There are few birds that span the Northern Hemisphere that have not been aided to do so by man.  One of these exceptions is the Wren.  Until recently (2010) regarded as one species, on any given Spring day as the sun rises it would be shining on a Wren setting forth its territorial claim to its slice of the planet.  There is no more exciting a claim than such a small bird with such a loud voice.  Donald Kroodsma envisaged this as, ‘a wave of Wren song following the sun’.  Across the globe, because of this, many cultures encounter Wrens.  Each in turn labels it, some for its small size or like the Ojibway who name it in honour of its song- Ka-wa-miti-go-shi-que-na-go-mooch.

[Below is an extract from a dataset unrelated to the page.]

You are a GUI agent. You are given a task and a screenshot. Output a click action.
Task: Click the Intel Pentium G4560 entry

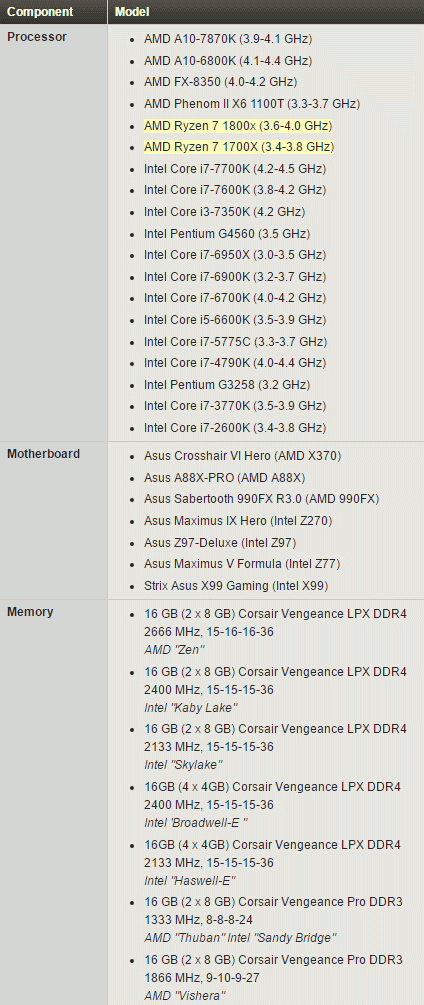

Seeing a new species of bird for the first time makes a huge impression when they are rare and sought after.  Gyr Falcon, Pacific Swift, Lark Sparrow and Oriental Praticole are words that conjure up a moment in time on a specific day that I first saw them.  Common birds just drift into your consciousness after forty years of birding.  Blue Tits, Robins, Greenfinch and Linnets are just as much a part of my childhood as my family.  I don’t remember when I first met them either.  I do however have a memory of Wren singing from a Hogweed in bright May sunshine.

Looking for a close to home bird project for 2018 I realised I don’t know much about Wrens, even though it features in most of my birding notes.  From winters on upland moors down to the beach Wren is always there.  In City centres it is there, I have heard it singing among the noise of Liverpool’s shoppers.  But I don’t know Wren and while out of work it leached into my being and I need to know more.

This may be the start of something or nothing, but I have the chance to see two more taxa of Wren-ness.  Before I do I need to know more about ours.

This photo gives you some idea of what I have let myself in for.  Its a bird form the far east and I will credit the photographer once he tells me which country it was taken in.  It shows Wren-ness, but not of the kind I see in my garden.  Let the adventures begin.